### RECORDS SHOWN
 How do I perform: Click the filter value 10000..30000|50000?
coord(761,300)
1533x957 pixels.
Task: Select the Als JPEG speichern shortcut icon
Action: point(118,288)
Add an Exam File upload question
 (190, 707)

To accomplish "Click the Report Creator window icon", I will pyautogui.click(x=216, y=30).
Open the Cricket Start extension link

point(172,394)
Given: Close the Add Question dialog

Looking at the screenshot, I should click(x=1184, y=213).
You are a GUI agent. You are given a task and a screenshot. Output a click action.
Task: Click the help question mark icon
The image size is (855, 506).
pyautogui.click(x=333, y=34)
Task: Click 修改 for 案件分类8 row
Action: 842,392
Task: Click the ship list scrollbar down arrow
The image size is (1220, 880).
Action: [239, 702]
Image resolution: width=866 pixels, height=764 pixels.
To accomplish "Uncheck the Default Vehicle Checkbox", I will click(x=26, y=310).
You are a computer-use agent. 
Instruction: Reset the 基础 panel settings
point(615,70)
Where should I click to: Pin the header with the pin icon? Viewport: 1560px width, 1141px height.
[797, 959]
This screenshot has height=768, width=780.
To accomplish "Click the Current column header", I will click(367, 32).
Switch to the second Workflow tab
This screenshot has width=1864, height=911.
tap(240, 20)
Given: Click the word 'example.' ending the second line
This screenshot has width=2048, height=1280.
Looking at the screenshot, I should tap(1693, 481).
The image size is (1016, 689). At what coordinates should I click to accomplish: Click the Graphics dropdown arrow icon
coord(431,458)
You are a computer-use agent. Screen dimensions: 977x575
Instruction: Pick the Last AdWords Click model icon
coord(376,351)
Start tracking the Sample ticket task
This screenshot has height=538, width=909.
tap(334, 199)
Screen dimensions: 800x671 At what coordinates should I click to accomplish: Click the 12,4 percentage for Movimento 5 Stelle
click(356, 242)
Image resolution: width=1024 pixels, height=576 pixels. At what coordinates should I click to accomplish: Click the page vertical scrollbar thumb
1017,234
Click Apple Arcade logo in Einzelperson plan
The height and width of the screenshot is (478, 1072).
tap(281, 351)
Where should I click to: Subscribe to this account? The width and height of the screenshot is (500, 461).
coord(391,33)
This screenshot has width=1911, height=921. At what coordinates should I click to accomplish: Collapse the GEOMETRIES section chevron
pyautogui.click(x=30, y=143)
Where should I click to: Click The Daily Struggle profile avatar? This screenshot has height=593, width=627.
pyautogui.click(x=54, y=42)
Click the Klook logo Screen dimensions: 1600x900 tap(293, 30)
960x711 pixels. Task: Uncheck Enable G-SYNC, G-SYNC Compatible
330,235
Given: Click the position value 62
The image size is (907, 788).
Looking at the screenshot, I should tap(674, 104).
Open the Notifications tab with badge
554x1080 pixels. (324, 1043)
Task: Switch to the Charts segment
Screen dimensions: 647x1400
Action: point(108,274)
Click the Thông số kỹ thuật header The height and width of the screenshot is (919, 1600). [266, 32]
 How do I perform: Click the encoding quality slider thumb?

### TASK TO COMPLETE
Repeat the material above exactly and in full.

### EXERCISE SOLUTION
 How do I perform: Click the filter value 10000..30000|50000?
coord(761,300)
1533x957 pixels.
Task: Select the Als JPEG speichern shortcut icon
Action: point(118,288)
Add an Exam File upload question
 (190, 707)

To accomplish "Click the Report Creator window icon", I will pyautogui.click(x=216, y=30).
Open the Cricket Start extension link

point(172,394)
Given: Close the Add Question dialog

Looking at the screenshot, I should click(x=1184, y=213).
You are a GUI agent. You are given a task and a screenshot. Output a click action.
Task: Click the help question mark icon
The image size is (855, 506).
pyautogui.click(x=333, y=34)
Task: Click 修改 for 案件分类8 row
Action: 842,392
Task: Click the ship list scrollbar down arrow
The image size is (1220, 880).
Action: [239, 702]
Image resolution: width=866 pixels, height=764 pixels.
To accomplish "Uncheck the Default Vehicle Checkbox", I will click(x=26, y=310).
You are a computer-use agent. 
Instruction: Reset the 基础 panel settings
point(615,70)
Where should I click to: Pin the header with the pin icon? Viewport: 1560px width, 1141px height.
[797, 959]
This screenshot has height=768, width=780.
To accomplish "Click the Current column header", I will click(367, 32).
Switch to the second Workflow tab
This screenshot has width=1864, height=911.
tap(240, 20)
Given: Click the word 'example.' ending the second line
This screenshot has width=2048, height=1280.
Looking at the screenshot, I should tap(1693, 481).
The image size is (1016, 689). At what coordinates should I click to accomplish: Click the Graphics dropdown arrow icon
coord(431,458)
You are a computer-use agent. Screen dimensions: 977x575
Instruction: Pick the Last AdWords Click model icon
coord(376,351)
Start tracking the Sample ticket task
This screenshot has height=538, width=909.
tap(334, 199)
Screen dimensions: 800x671 At what coordinates should I click to accomplish: Click the 12,4 percentage for Movimento 5 Stelle
click(356, 242)
Image resolution: width=1024 pixels, height=576 pixels. At what coordinates should I click to accomplish: Click the page vertical scrollbar thumb
1017,234
Click Apple Arcade logo in Einzelperson plan
The height and width of the screenshot is (478, 1072).
tap(281, 351)
Where should I click to: Subscribe to this account? The width and height of the screenshot is (500, 461).
coord(391,33)
This screenshot has width=1911, height=921. At what coordinates should I click to accomplish: Collapse the GEOMETRIES section chevron
pyautogui.click(x=30, y=143)
Where should I click to: Click The Daily Struggle profile avatar? This screenshot has height=593, width=627.
pyautogui.click(x=54, y=42)
Click the Klook logo Screen dimensions: 1600x900 tap(293, 30)
960x711 pixels. Task: Uncheck Enable G-SYNC, G-SYNC Compatible
330,235
Given: Click the position value 62
The image size is (907, 788).
Looking at the screenshot, I should tap(674, 104).
Open the Notifications tab with badge
554x1080 pixels. (324, 1043)
Task: Switch to the Charts segment
Screen dimensions: 647x1400
Action: point(108,274)
Click the Thông số kỹ thuật header The height and width of the screenshot is (919, 1600). [266, 32]
 How do I perform: Click the encoding quality slider thumb?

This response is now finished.